To mark this year’s International Women’s Day (IWD) on Monday, March 8, not-for-profit organisations VERTO and Tradeswomen Australia are celebrating the outstanding achievements of women in trades and encouraging more women to follow a trade career path.

Managing Director of Tradeswomen Australia, Fiona McDonald, believes the theme for IWD 2021, #ChooseToChallenge, should inspire more businesses to realise the benefits of a diverse workforce.

“Women in trades are remarkable, yet they represent less than two per cent of the workforce.
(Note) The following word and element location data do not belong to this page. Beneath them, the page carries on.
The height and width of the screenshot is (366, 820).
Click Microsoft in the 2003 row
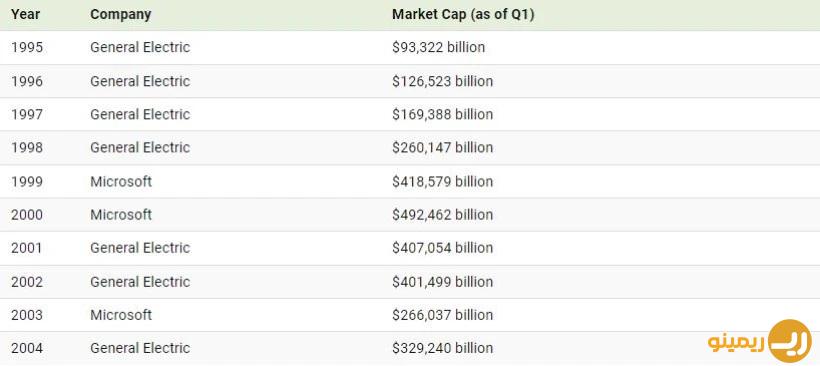click(x=121, y=315)
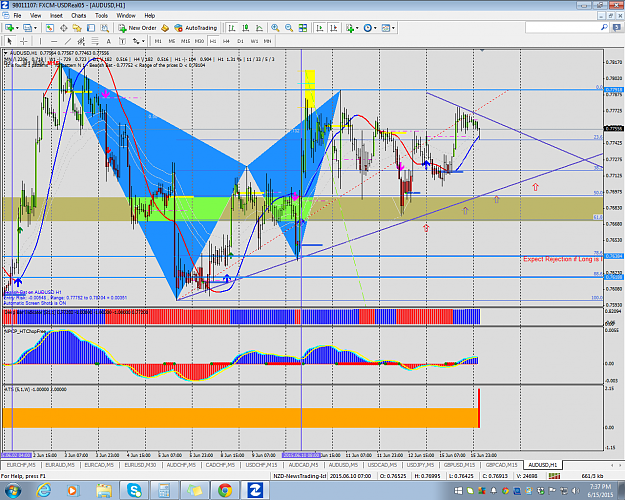Switch timeframe to D1
This screenshot has width=625, height=500.
tap(240, 41)
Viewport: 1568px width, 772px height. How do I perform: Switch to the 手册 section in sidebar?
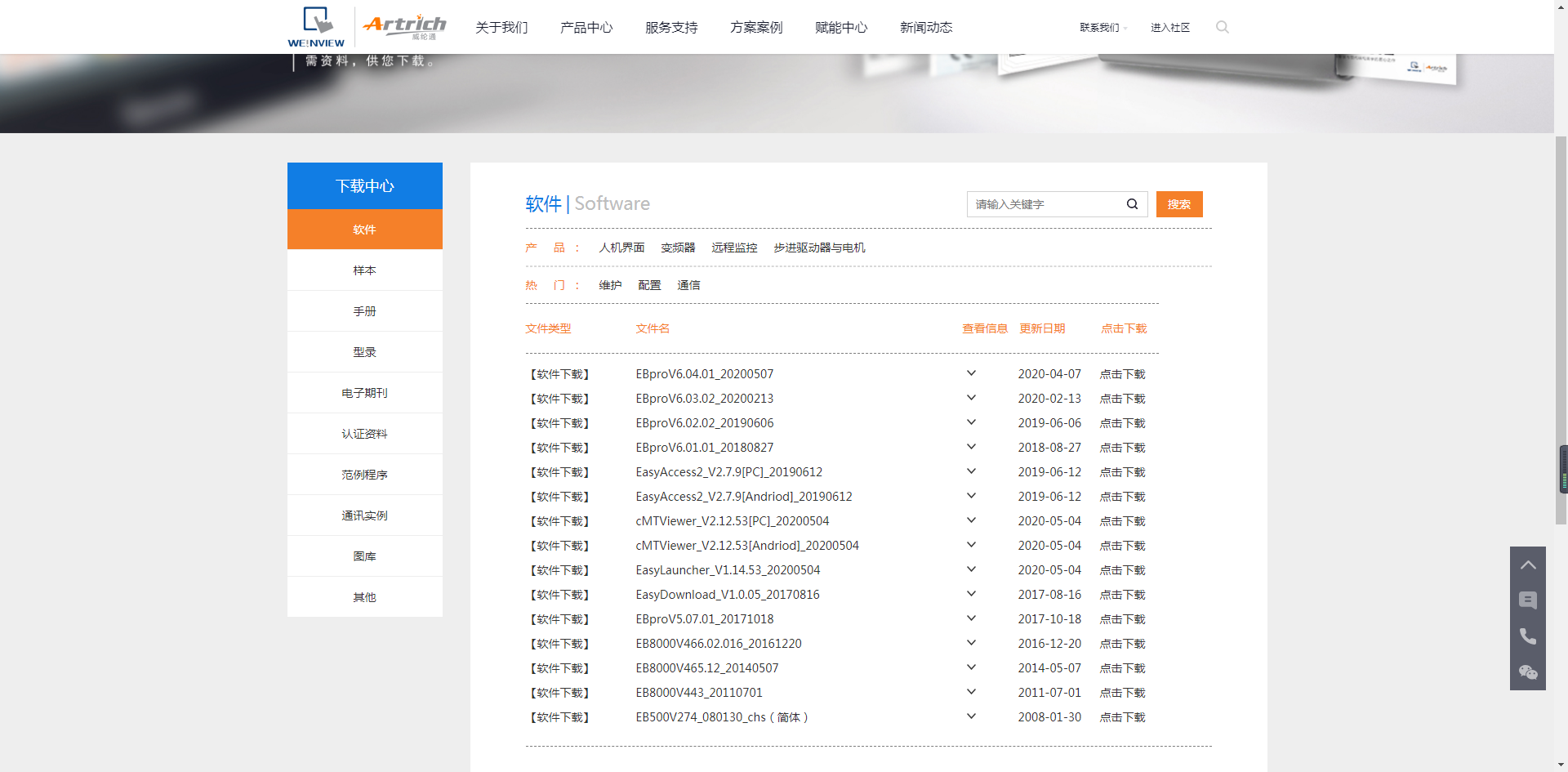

This International Women’s Day, we will not only be celebrating the incredible achievements that all tradeswomen have accomplished in the past 12 months, but we also hope to educate and empower organisations to consider greater gender diversity,” Ms McDonald said.

“Workplace Gender Equality Agency (WGEA) research tells us that gender segregation in the Australian workforce hasn’t changed much in 20 years, yet it is proven that a diverse workforce has so many benefits for a business, including better workplace culture and increased customer loyalty.
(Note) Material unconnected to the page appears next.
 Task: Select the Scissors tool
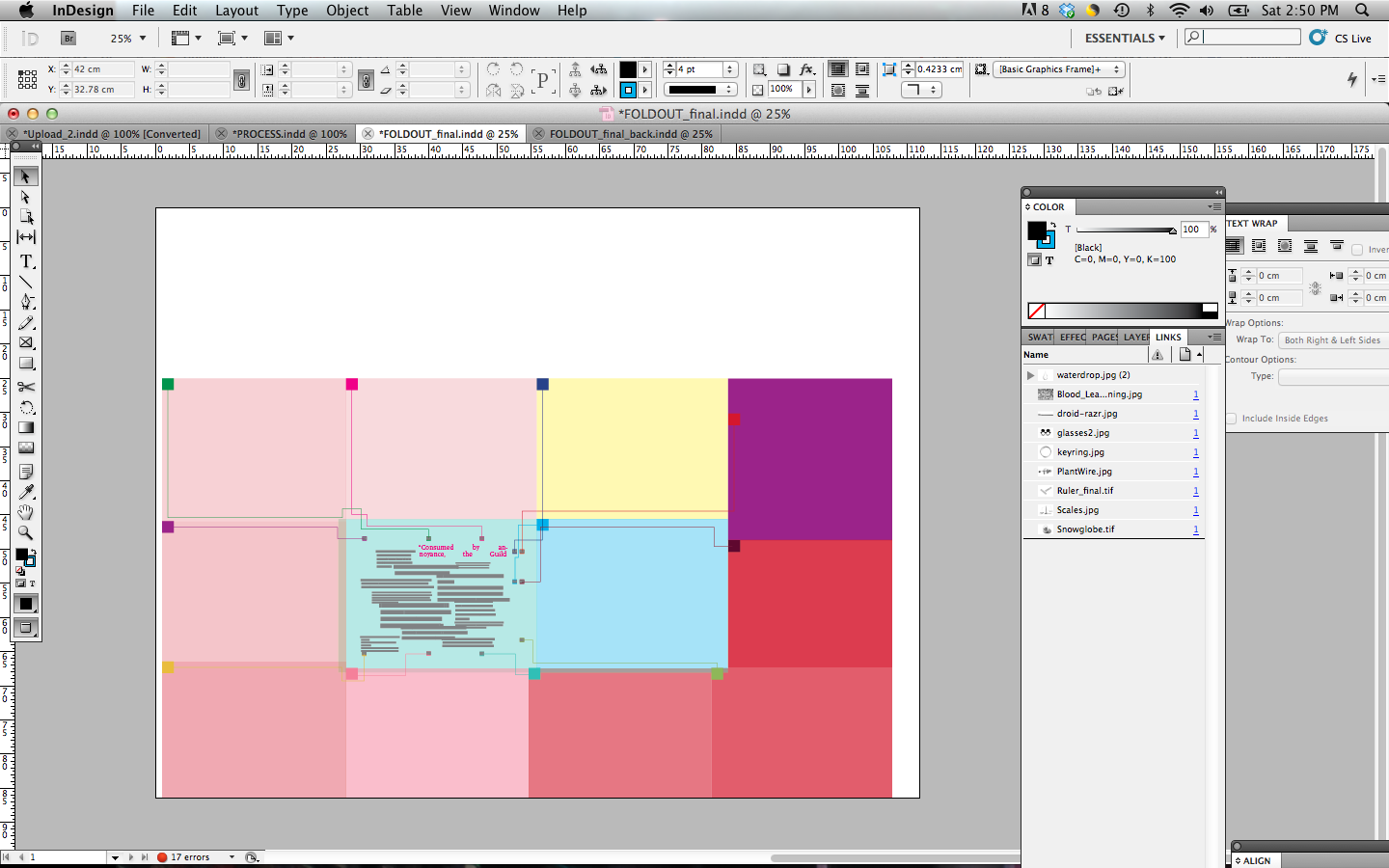click(x=26, y=387)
“The impact on the economy is enormous too. According to a study by KPMG, halving the gap between male and female employment rates could inject up to $60 billion into the Australian economy, which would significantly help recovery from the COVID-19 pandemic, a scenario that has had a huge impact on women across Australia.
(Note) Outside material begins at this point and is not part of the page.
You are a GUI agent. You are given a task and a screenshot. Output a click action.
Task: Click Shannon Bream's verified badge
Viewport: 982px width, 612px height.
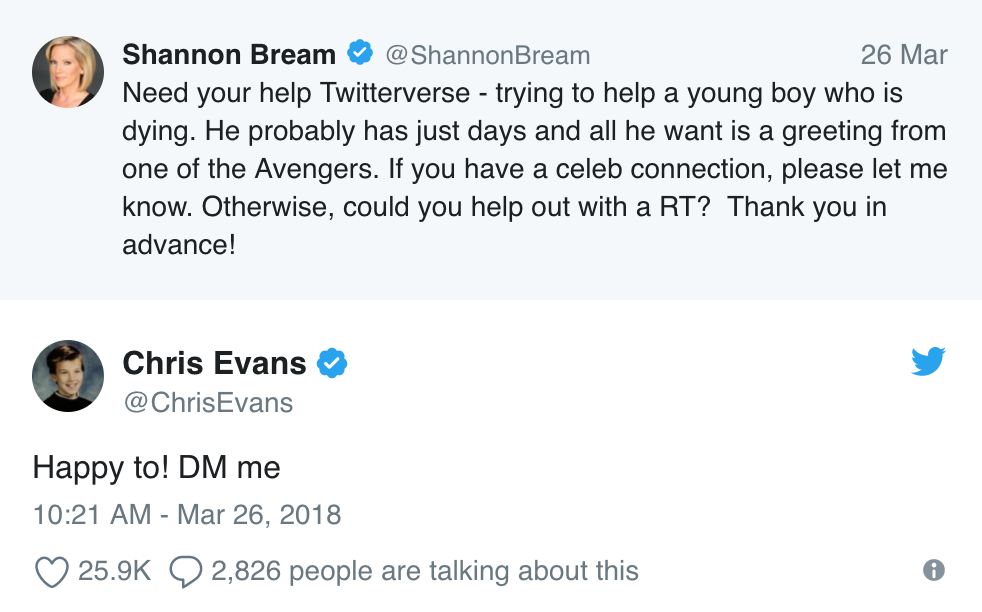[359, 53]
“McKinsey research reveals that while women make up 39 per cent of global employment, they also account for 54 per cent of COVID-19-related job losses, which really does shine a spotlight on the significant disadvantage women face on a global scale.”

VERTO Chief Operating Officer, Alyssa Bennett, said IWD was also an opportunity to highlight some of the many success stories of women breaking new ground and building fulfilling careers in male-dominated industries.

“At VERTO, we have helped many women follow their dreams into a trade career in everything from mechanics to cabinet making,” she said.

“IWD gives us the chance to acknowledge and celebrate these achievements because many women continue to challenge stereotypes and misconceptions about their chosen career path, and in doing so, pave the way for others.

“When female school graduates are thinking about careers and their next steps after high school, they shouldn’t be afraid to think outside the square. Seek out rounded career advice and speak to people who are experts. Ask them to help you identify options that suit your interests and use online tools like VERTO’s CareerGate to explore a wide range of options,” she said.

Ms McDonald, who built a successful trade career prior to her role with TWA by completing a mechanical apprenticeship, believes apprenticeships are an excellent employment mechanism and one more women should consider, particularly now, with women being disproportionately disadvantaged by redundancies and job losses due to the COVID-19 pandemic.

”During COVID-19, 482,000 women across Australia lost employment, and there are currently 800,000 women who want to increase their workforce participation. With skill shortages in many trade industries, a trade career can offer excellent job prospects today and a positive outlook for the future,” she said.

As part of IWD, VERTO and Tradeswomen Australia have this week released a number of promotional videos featuring talented young female apprentices from Sydney and Geelong.

“Tradeswomen Australia is proud to partner with VERTO, an inclusive organisation that supports diversity and promotes the importance of training and education for women,” Ms McDonald said.

“Together, we are looking forward to supporting more tradeswomen in 2021 and working towards achieving an equal future in a COVID-19 world.”